Staging Jenkins plugin manager

Plugins installed as dependencies will have the "uninstall" button greyed out and dependent plugins can be identified by hovering over this button.

If this is not the case the plugin was likely installed manually. Sync with other team members on whether there is need for it in Production. Otherwise remove such plugins from the patch to keep production clean.

After the content of the update patch is verified ensure the CI passed and put it up for review (CI+1, Verified+1, Workflow+1).

Production upgrade process

Once new plugin versions are verified to work the upgrade can be scheduled. Things to consider * Prefer updating outside EMEA working hours. * Avoid weekends, first half of the week works best. * Sync with maintainters to avoid clashing with release dates.

When the change window is approaching, SSH to the production Jenkins and stop puppet on it:

$ ssh jenkins.ovirt.org
$ sudo su -
# systemctl stop puppet

Merge the patch in Gerrit and wait for the system-update-puppet job to complete.

Send a notification e-mail to inform about the planned outage:

To: infra list
CC: devel list
Subject: planned Jenkins restart
Text:
I will be performing a planned Jenkins restart within the next hour.
No new jobs will be scheduled during this maintenance period.
I will inform you once it is over.

Log in to Jenkins UI and switch it into the "prepare for shutdown" mode:

Production Jenkins configuration

This ensures no new builds are started before jenkins restarts.

Log in to Nagios and disable notifications for the jenkins host and its services:

Nagios: disable notifications

Wait for the jobs to complete (this may take time). For ones that are stuck for some reason - write them down and kill them forcefully. Note that all jobs in the build queue will be lost at restart. Any time-based jobs can be ignored: they will be triggered again by the timer.

If a system reboot is needed, this is the time for it. Otherwise skip this paragraph. Disable puppet and jenkins via systemctl, run yum update and reboot the system. Ensure this update is tested on staging first!

Once no jobs are running, run puppet from the SSH session and monitor progress:

# puppet agent -t

When the run is complete, Jenkins will be restarted by puppet. It may take up to 15 minutes for the UI to become available. Until that, monitor the log for signs of normal operation: * nodes coming online * webhooks being created * gerrit polling starting

# tail -f /var/log/jenkins/jenkins.log

As soon as the UI is back up verify that login is possible, slaves are online and jobs are defined.

To double-check, re-run the puppet agent. It should NOT change anything and NOT restart jenkins. If this happens there may be something wrong, refer to the troubleshooting paragraph.

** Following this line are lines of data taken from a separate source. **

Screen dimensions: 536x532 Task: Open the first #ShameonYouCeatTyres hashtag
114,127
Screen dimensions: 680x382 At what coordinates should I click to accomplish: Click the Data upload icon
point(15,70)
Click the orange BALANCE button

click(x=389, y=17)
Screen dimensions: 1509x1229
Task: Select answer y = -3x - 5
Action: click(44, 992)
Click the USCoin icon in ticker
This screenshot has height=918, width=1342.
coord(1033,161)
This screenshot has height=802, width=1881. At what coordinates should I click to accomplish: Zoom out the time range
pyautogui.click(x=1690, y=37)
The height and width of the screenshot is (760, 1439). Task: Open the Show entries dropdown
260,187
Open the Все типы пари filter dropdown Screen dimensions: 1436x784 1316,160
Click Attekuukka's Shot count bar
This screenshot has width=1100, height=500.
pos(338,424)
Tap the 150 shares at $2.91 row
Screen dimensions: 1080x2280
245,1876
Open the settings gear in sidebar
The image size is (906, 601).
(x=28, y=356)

Wrap up the maintenance by re-enabling notifications in Nagios:

Nagios: enable notifications

Also, send a follow-up e-mail to inform about completion:

Subject: Re: planned Jenkins restart
Text:
Maintenance completed, Jenkins back up and running.
<mention related changes and Jira ticket if needed>

If you see any issues please report them to Jira.

Troubleshooting

If something goes wrong during the upgrade, first of all re-run puppet as sometimes it fails due to network timeouts:

# puppet agent -t

If this does not help stop puppet to stop it from overwriting manual edits.

# systemctl stop puppet

Inspect /var/log/jenkins/jenkins.log to identify the possible root cause. Ensure plugins are not turned off due to unmet dependencies. Use the UI to install plugins manually. It can also be used to upgrade/downgrade plugins. Note that puppet does not delete plugins when they are removed from the YAML so removal is performed manually by deleting plugin files.

If Jenkins does not start at all, verify /etc/sysconfig/jenkins for errors/typos especially the JENKINS_JAVA_OPTIONS string.

Setting up a new test instance

  1. Create a new VM in foreman
  2. Setup a new puppet testing environment following this.
  3. Move your new VM to that testing environment.
  4. Attach ovirt_jenkins Puppet class to the VM(in foreman).
  5. Push your changes of common.yaml into the testing branch you created.
  6. Run puppet and iterate as needed.

Monitoring

Currently we have 2 types of monitoring, 1. Nagios alerts -

  1. Quantitative monitoring using Graphite and Grafana - These metrics are collected using a daemon that samples Jenkins every few seconds.